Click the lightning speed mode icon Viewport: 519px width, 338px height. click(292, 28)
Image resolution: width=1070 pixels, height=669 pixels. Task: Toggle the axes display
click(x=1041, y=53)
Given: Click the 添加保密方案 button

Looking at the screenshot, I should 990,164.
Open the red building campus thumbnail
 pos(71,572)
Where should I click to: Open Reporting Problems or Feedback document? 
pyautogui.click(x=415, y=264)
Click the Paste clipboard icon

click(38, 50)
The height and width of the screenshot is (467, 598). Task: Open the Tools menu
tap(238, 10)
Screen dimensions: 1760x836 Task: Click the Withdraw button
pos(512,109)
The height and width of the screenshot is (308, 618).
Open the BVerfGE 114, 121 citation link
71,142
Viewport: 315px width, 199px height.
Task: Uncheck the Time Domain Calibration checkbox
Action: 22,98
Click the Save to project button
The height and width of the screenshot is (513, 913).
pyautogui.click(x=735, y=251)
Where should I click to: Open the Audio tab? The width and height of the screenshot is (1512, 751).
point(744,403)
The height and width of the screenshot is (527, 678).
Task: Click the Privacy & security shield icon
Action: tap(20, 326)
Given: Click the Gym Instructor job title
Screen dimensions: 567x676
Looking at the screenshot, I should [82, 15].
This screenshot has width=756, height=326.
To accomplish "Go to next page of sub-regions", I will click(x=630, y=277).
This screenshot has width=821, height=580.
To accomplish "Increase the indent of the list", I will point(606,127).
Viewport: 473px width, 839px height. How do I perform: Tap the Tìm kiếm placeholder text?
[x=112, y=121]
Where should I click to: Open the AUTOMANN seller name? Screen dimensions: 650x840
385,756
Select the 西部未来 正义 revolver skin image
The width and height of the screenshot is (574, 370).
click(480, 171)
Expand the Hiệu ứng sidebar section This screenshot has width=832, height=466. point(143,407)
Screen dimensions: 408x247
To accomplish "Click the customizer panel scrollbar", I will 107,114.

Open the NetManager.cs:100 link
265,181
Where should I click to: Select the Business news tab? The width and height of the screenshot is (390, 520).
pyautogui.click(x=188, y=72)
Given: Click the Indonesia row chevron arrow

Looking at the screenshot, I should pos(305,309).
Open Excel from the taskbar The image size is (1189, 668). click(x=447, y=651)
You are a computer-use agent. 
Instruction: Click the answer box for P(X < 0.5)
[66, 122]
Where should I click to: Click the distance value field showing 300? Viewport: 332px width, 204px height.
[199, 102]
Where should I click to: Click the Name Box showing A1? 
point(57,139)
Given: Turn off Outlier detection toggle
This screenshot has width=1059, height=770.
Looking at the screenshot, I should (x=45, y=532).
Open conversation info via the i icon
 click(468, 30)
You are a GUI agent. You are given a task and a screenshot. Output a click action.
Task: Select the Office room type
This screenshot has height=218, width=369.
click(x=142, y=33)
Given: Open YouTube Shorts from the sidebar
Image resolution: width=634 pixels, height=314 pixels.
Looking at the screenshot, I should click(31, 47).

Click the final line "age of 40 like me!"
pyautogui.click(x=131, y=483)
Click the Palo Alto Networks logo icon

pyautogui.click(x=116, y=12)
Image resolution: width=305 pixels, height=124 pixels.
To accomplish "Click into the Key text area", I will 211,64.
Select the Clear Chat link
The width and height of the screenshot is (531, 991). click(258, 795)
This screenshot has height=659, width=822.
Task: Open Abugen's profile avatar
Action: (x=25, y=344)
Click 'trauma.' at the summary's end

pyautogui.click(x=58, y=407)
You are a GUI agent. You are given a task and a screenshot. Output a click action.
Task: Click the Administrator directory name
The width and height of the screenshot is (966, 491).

-- WHAT TO WORK ON --
From the first line to the last, output the records word for word.

-- EXERCISE ANSWER --
Click the lightning speed mode icon Viewport: 519px width, 338px height. click(292, 28)
Image resolution: width=1070 pixels, height=669 pixels. Task: Toggle the axes display
click(x=1041, y=53)
Given: Click the 添加保密方案 button

Looking at the screenshot, I should 990,164.
Open the red building campus thumbnail
 pos(71,572)
Where should I click to: Open Reporting Problems or Feedback document? 
pyautogui.click(x=415, y=264)
Click the Paste clipboard icon

click(38, 50)
The height and width of the screenshot is (467, 598). Task: Open the Tools menu
tap(238, 10)
Screen dimensions: 1760x836 Task: Click the Withdraw button
pos(512,109)
The height and width of the screenshot is (308, 618).
Open the BVerfGE 114, 121 citation link
71,142
Viewport: 315px width, 199px height.
Task: Uncheck the Time Domain Calibration checkbox
Action: 22,98
Click the Save to project button
The height and width of the screenshot is (513, 913).
pyautogui.click(x=735, y=251)
Where should I click to: Open the Audio tab? The width and height of the screenshot is (1512, 751).
point(744,403)
The height and width of the screenshot is (527, 678).
Task: Click the Privacy & security shield icon
Action: tap(20, 326)
Given: Click the Gym Instructor job title
Screen dimensions: 567x676
Looking at the screenshot, I should [82, 15].
This screenshot has width=756, height=326.
To accomplish "Go to next page of sub-regions", I will click(x=630, y=277).
This screenshot has width=821, height=580.
To accomplish "Increase the indent of the list", I will point(606,127).
Viewport: 473px width, 839px height. How do I perform: Tap the Tìm kiếm placeholder text?
[x=112, y=121]
Where should I click to: Open the AUTOMANN seller name? Screen dimensions: 650x840
385,756
Select the 西部未来 正义 revolver skin image
The width and height of the screenshot is (574, 370).
click(480, 171)
Expand the Hiệu ứng sidebar section This screenshot has width=832, height=466. point(143,407)
Screen dimensions: 408x247
To accomplish "Click the customizer panel scrollbar", I will 107,114.

Open the NetManager.cs:100 link
265,181
Where should I click to: Select the Business news tab? The width and height of the screenshot is (390, 520).
pyautogui.click(x=188, y=72)
Given: Click the Indonesia row chevron arrow

Looking at the screenshot, I should pos(305,309).
Open Excel from the taskbar The image size is (1189, 668). click(x=447, y=651)
You are a computer-use agent. 
Instruction: Click the answer box for P(X < 0.5)
[66, 122]
Where should I click to: Click the distance value field showing 300? Viewport: 332px width, 204px height.
[199, 102]
Where should I click to: Click the Name Box showing A1? 
point(57,139)
Given: Turn off Outlier detection toggle
This screenshot has width=1059, height=770.
Looking at the screenshot, I should (x=45, y=532).
Open conversation info via the i icon
 click(468, 30)
You are a GUI agent. You are given a task and a screenshot. Output a click action.
Task: Select the Office room type
This screenshot has height=218, width=369.
click(x=142, y=33)
Given: Open YouTube Shorts from the sidebar
Image resolution: width=634 pixels, height=314 pixels.
Looking at the screenshot, I should click(31, 47).

Click the final line "age of 40 like me!"
pyautogui.click(x=131, y=483)
Click the Palo Alto Networks logo icon

pyautogui.click(x=116, y=12)
Image resolution: width=305 pixels, height=124 pixels.
To accomplish "Click into the Key text area", I will 211,64.
Select the Clear Chat link
The width and height of the screenshot is (531, 991). click(258, 795)
This screenshot has height=659, width=822.
Task: Open Abugen's profile avatar
Action: (x=25, y=344)
Click 'trauma.' at the summary's end

pyautogui.click(x=58, y=407)
You are a GUI agent. You are given a task and a screenshot. Output a click action.
Task: Click the Administrator directory name
The width and height of the screenshot is (966, 491).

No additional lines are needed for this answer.